Set down all the entries again, word for word.

━━━━━━━━━━━━━━━━━━━━

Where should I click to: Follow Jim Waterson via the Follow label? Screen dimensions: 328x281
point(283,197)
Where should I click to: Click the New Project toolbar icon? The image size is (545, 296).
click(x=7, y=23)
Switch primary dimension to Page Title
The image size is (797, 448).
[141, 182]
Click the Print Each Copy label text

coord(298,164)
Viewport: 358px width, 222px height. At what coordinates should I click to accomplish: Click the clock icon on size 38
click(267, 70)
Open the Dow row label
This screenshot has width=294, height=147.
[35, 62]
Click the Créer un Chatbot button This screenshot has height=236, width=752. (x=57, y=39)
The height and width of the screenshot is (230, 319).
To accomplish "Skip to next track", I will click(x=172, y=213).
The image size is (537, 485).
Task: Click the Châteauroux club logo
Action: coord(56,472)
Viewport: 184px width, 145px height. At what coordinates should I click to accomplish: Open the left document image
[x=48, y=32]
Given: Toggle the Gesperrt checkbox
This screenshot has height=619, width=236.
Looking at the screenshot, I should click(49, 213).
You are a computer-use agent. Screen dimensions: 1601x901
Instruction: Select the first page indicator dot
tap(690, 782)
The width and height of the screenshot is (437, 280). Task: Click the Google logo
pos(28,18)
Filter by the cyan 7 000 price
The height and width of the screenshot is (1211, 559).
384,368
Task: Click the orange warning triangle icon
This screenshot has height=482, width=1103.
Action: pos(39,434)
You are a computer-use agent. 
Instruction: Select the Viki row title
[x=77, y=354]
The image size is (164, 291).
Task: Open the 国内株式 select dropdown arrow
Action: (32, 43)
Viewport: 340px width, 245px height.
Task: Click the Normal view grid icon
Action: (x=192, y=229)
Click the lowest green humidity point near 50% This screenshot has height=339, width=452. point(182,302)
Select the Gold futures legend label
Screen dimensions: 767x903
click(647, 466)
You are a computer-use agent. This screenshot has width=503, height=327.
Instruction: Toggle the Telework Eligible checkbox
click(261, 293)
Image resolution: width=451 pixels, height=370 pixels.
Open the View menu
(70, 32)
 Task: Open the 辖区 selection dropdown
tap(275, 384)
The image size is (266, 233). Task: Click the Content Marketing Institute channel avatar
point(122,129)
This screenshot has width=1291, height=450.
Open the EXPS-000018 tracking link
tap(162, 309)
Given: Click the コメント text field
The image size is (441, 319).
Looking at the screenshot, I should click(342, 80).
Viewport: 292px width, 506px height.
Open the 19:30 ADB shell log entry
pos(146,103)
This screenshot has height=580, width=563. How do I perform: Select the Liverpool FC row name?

━━━━━━━━━━━━━━━━━━━━

### Exercise solution
Where should I click to: Follow Jim Waterson via the Follow label? Screen dimensions: 328x281
point(283,197)
Where should I click to: Click the New Project toolbar icon? The image size is (545, 296).
click(x=7, y=23)
Switch primary dimension to Page Title
The image size is (797, 448).
[141, 182]
Click the Print Each Copy label text

coord(298,164)
Viewport: 358px width, 222px height. At what coordinates should I click to accomplish: Click the clock icon on size 38
click(267, 70)
Open the Dow row label
This screenshot has width=294, height=147.
[35, 62]
Click the Créer un Chatbot button This screenshot has height=236, width=752. (x=57, y=39)
The height and width of the screenshot is (230, 319).
To accomplish "Skip to next track", I will click(x=172, y=213).
The image size is (537, 485).
Task: Click the Châteauroux club logo
Action: coord(56,472)
Viewport: 184px width, 145px height. At what coordinates should I click to accomplish: Open the left document image
[x=48, y=32]
Given: Toggle the Gesperrt checkbox
This screenshot has height=619, width=236.
Looking at the screenshot, I should click(49, 213).
You are a computer-use agent. Screen dimensions: 1601x901
Instruction: Select the first page indicator dot
tap(690, 782)
The width and height of the screenshot is (437, 280). Task: Click the Google logo
pos(28,18)
Filter by the cyan 7 000 price
The height and width of the screenshot is (1211, 559).
384,368
Task: Click the orange warning triangle icon
This screenshot has height=482, width=1103.
Action: pos(39,434)
You are a computer-use agent. 
Instruction: Select the Viki row title
[x=77, y=354]
The image size is (164, 291).
Task: Open the 国内株式 select dropdown arrow
Action: (32, 43)
Viewport: 340px width, 245px height.
Task: Click the Normal view grid icon
Action: (x=192, y=229)
Click the lowest green humidity point near 50% This screenshot has height=339, width=452. point(182,302)
Select the Gold futures legend label
Screen dimensions: 767x903
click(647, 466)
You are a computer-use agent. This screenshot has width=503, height=327.
Instruction: Toggle the Telework Eligible checkbox
click(261, 293)
Image resolution: width=451 pixels, height=370 pixels.
Open the View menu
(70, 32)
 Task: Open the 辖区 selection dropdown
tap(275, 384)
The image size is (266, 233). Task: Click the Content Marketing Institute channel avatar
point(122,129)
This screenshot has width=1291, height=450.
Open the EXPS-000018 tracking link
tap(162, 309)
Given: Click the コメント text field
The image size is (441, 319).
Looking at the screenshot, I should click(342, 80).
Viewport: 292px width, 506px height.
Open the 19:30 ADB shell log entry
pos(146,103)
This screenshot has height=580, width=563. How do I perform: Select the Liverpool FC row name?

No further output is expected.